Task objective:
Return the entire text below on teaching a stepdaughter to cook, word for word.

One of my New Year’s resolutions for 2014 is to teach my stepdaughter Gabrielle how to cook. Happily, she’s on board with the plan, and yesterday we found ourselves in the kitchen making a roast chicken. Granted, she looked at me a little warily when I told her she would actually have to touch the chicken to stuff it — “Touching raw meat is what separates the men from the boys,” I informed her — but with just a slight wriggling of her nose, she held onto the drumsticks while I shoved onion, garlic, lemons and thyme into the cavity.
These lessons come at a great time as late January and especially February are the months I’m least inspired to cook. Everything has the feeling of “been there, done that,” and I flip away, talking myself out of almost every recipe because it doesn’t seem low-fat enough to get rid of the extra holiday poundage.
So this year, we’re relying on the “Teens Cook” cookbook she got for Christmas and making our way through its pages. So far, that has involved a very Ketchupy recipe for Sloppy Joes, salmon and vegetables en papillote, and tonight we’ll make chicken potpies. The dazzling puffed pastry lying over the ramekins is what sold her on that one, and I can’t say I blame her. Who can resist golden dough, after all?

Data block:
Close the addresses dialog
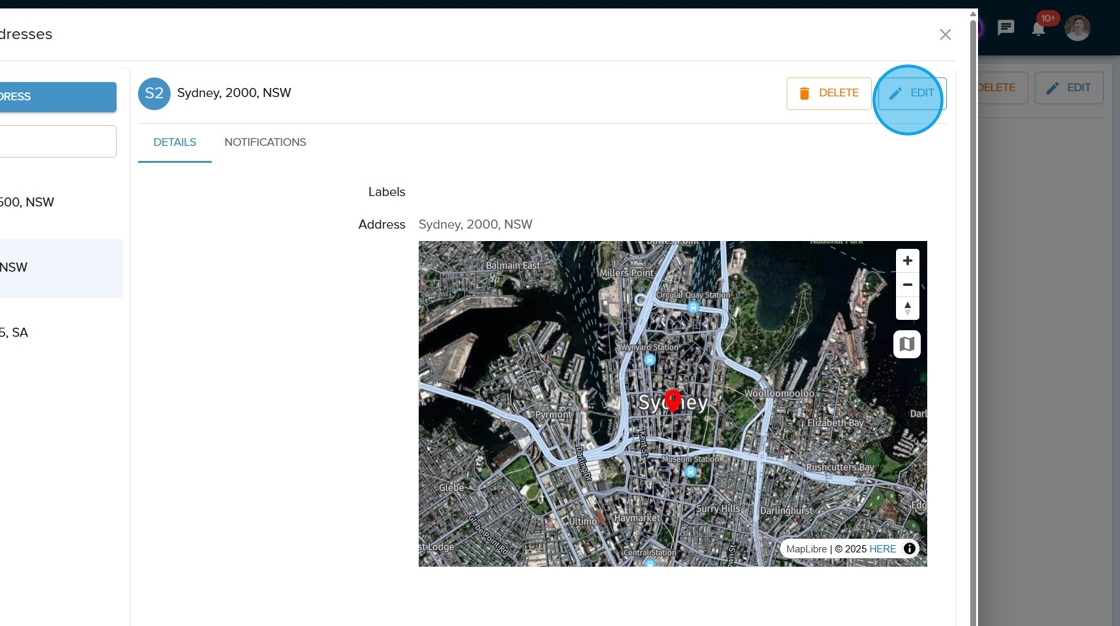coord(945,35)
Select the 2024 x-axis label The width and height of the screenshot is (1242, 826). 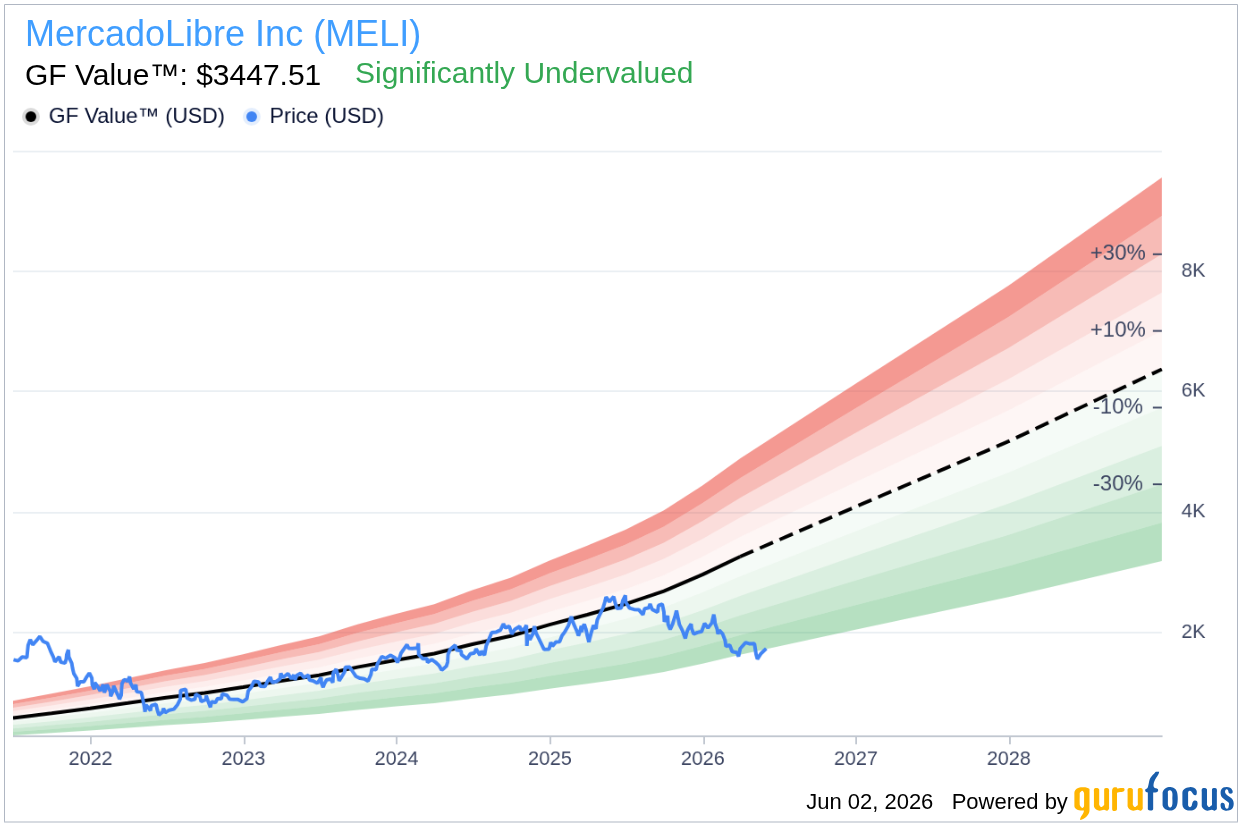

Completed exercise:
One of my New Year’s resolutions for 2014 is to teach my stepdaughter Gabrielle how to cook. Happily, she’s on board with the plan, and yesterday we found ourselves in the kitchen making a roast chicken. Granted, she looked at me a little warily when I told her she would actually have to touch the chicken to stuff it — “Touching raw meat is what separates the men from the boys,” I informed her — but with just a slight wriggling of her nose, she held onto the drumsticks while I shoved onion, garlic, lemons and thyme into the cavity.
These lessons come at a great time as late January and especially February are the months I’m least inspired to cook. Everything has the feeling of “been there, done that,” and I flip away, talking myself out of almost every recipe because it doesn’t seem low-fat enough to get rid of the extra holiday poundage.
So this year, we’re relying on the “Teens Cook” cookbook she got for Christmas and making our way through its pages. So far, that has involved a very Ketchupy recipe for Sloppy Joes, salmon and vegetables en papillote, and tonight we’ll make chicken potpies. The dazzling puffed pastry lying over the ramekins is what sold her on that one, and I can’t say I blame her. Who can resist golden dough, after all?